#### Work task
Copy exactly the lines of the data below that run from the line holding "Task: Click the open-circle" through the line holding "Image resolution: width=1104", both ends included.

#### Records from a data source
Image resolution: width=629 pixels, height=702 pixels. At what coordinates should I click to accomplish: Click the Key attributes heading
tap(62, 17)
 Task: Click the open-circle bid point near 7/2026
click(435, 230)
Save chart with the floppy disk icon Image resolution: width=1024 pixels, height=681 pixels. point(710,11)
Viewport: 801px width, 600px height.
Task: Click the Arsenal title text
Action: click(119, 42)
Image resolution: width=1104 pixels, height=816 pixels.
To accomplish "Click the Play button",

==

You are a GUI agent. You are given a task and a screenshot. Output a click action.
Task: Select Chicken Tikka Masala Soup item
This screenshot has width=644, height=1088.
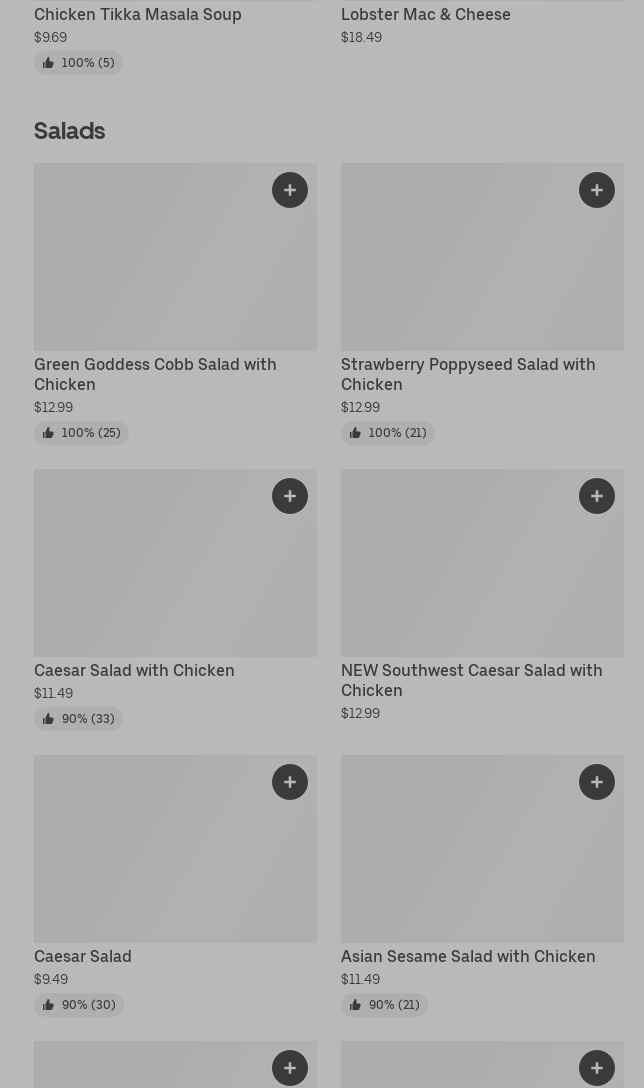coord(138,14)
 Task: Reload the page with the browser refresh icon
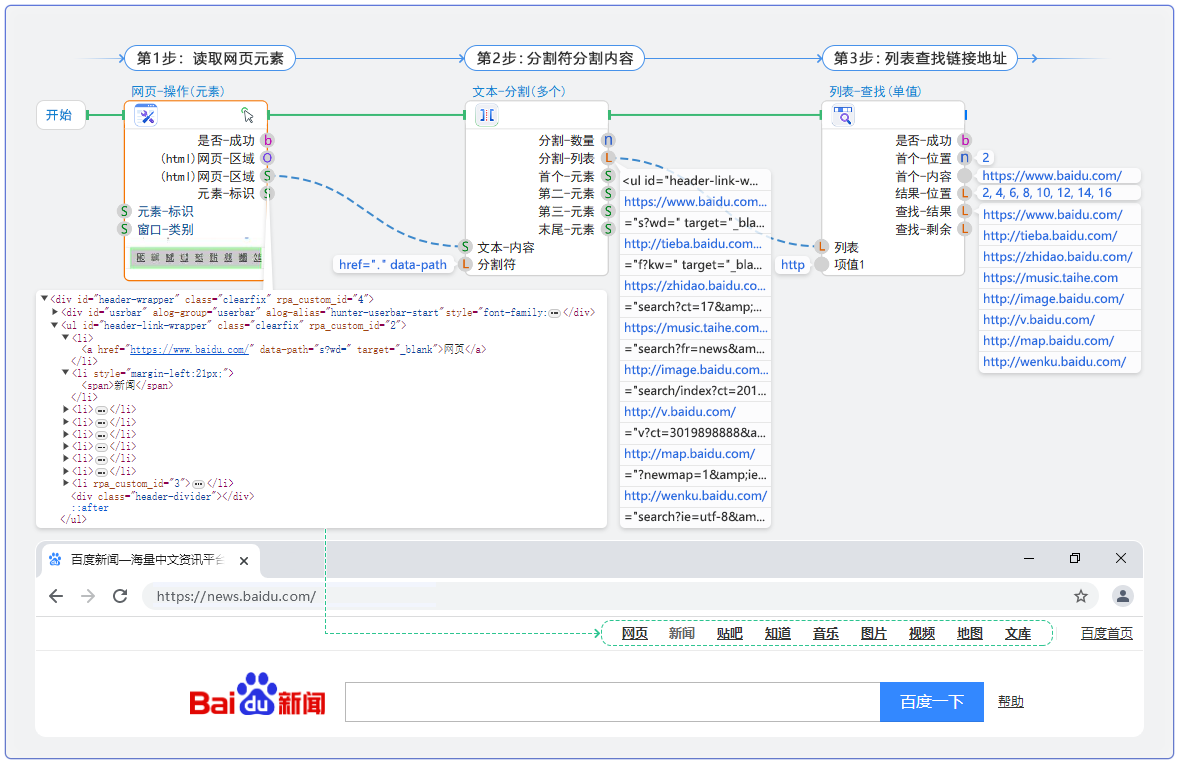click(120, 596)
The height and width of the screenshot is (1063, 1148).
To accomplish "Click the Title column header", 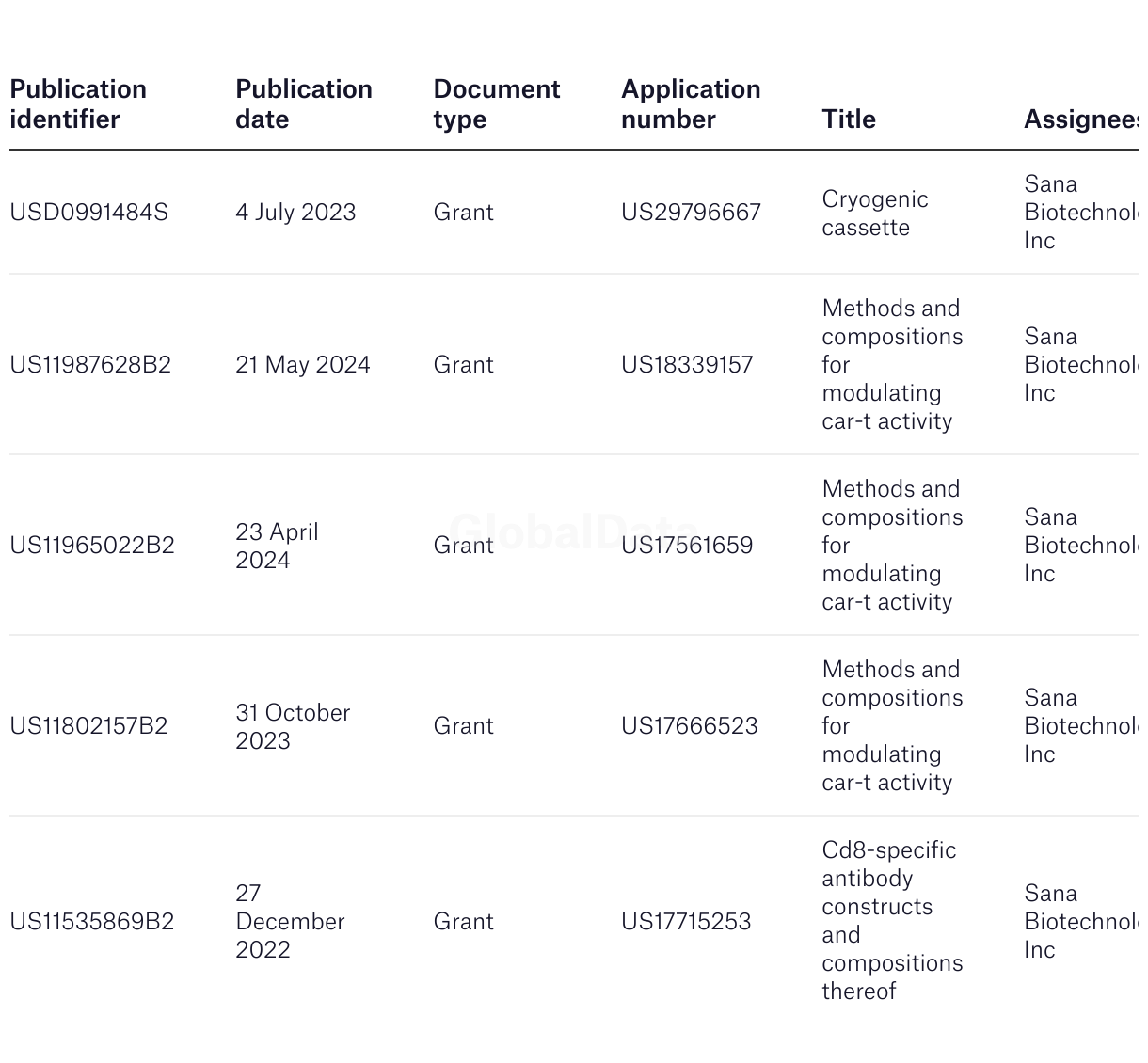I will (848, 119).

#### Result
 Task: Click the open-circle bid point near 7/2026
click(435, 230)
Save chart with the floppy disk icon Image resolution: width=1024 pixels, height=681 pixels. point(710,11)
Viewport: 801px width, 600px height.
Task: Click the Arsenal title text
Action: click(119, 42)
Image resolution: width=1104 pixels, height=816 pixels.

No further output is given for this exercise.